The central bank's nearly two-year long battle against high inflation, coupled with a political logjam in New Delhi and an uncertain global economy, has slowed down India's economic growth. The growth probably faltered to a three-year low of 6.9% in the 2011/12 fiscal year that ended on March 31.

"For the RBI (Reserve Bank of India) what should really matter is the manufacturing number as policy rates act on the demand side, so we think the RBI will cut rates," said A. Prasanna, an economist at ICICI Securities Primary Dealership.

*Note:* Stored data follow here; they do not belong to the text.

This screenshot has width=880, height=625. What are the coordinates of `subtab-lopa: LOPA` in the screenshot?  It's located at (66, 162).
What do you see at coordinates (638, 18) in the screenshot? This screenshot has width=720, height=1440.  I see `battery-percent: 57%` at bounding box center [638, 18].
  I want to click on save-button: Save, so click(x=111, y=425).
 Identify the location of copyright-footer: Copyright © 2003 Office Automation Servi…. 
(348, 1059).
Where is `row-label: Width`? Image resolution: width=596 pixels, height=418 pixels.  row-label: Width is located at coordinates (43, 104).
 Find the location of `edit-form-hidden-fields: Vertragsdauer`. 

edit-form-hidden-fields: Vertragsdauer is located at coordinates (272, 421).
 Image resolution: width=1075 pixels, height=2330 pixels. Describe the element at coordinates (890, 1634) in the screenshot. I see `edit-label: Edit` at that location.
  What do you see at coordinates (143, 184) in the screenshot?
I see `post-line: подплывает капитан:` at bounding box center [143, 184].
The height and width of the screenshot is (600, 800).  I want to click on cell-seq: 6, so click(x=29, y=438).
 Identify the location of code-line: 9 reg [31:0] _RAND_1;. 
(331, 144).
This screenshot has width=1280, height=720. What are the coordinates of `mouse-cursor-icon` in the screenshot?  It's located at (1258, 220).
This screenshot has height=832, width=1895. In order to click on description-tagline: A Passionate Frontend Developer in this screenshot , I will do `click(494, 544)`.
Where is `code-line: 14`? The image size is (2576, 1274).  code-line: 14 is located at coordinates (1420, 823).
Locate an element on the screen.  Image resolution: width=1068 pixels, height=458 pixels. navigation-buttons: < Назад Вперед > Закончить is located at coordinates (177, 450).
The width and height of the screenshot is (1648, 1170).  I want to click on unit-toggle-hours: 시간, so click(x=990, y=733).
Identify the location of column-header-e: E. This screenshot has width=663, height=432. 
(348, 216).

The RBI is widely expected to cut its main lending rate – the repo rate – by 25 basis points to 8.25% when it reviews policy on Tuesday.

The central bank has already cut the banks' cash reserve ratio, the amount banks must maintain with the central bank in cash, by 125 basis points in two moves since late January to 4.75%, making more money available for lending.

Manufacturing goods inflation – a barometer for demand-driven price pressures – dropped to 4.87% from 5.75% in February.

However, a spike in food prices and suppressed fuel inflation are likely to temper the quantum of rate cuts for the year. Food prices rose 9.94% on year in March compared with a 6.07% rise in the previous month, while fuel inflation eased to 10.41% from 12.83% in February.

"In the coming months, primary and fuel inflation will continue to inch higher, because of seasonality and in fuel because of incomplete adjustment in prices," said Shubhada Rao, chief economist at YES Bank.

RISKS AHEAD

Domestic political compulsions have helped in keeping fuel inflation largely steady. Global oil prices have been on the boil on rising geo-political tensions despite the prospect of cooling demand in a slowing global economy.

India's heavy dependence on imported crude makes it vulnerable to the vagaries of the oil market. Even as a soaring fuel subsidy bill is bleeding its finances, political compulsions have desisted the government from raising pump prices.

New Delhi risks a further erosion of fiscal credibility if it continues to delay a decision on raising fuel prices. But any increase in prices could accelerate inflation, which in turn could have a bearing on the central bank's monetary policy.

Monsoon rains, critical for India's farm sector, have the potential of upsetting all inflation projections. Normal rains this summer should help rein in food prices.

Failure of monsoon rains in 2009 resulted in India's one-and-a-half year of struggle with high food inflation.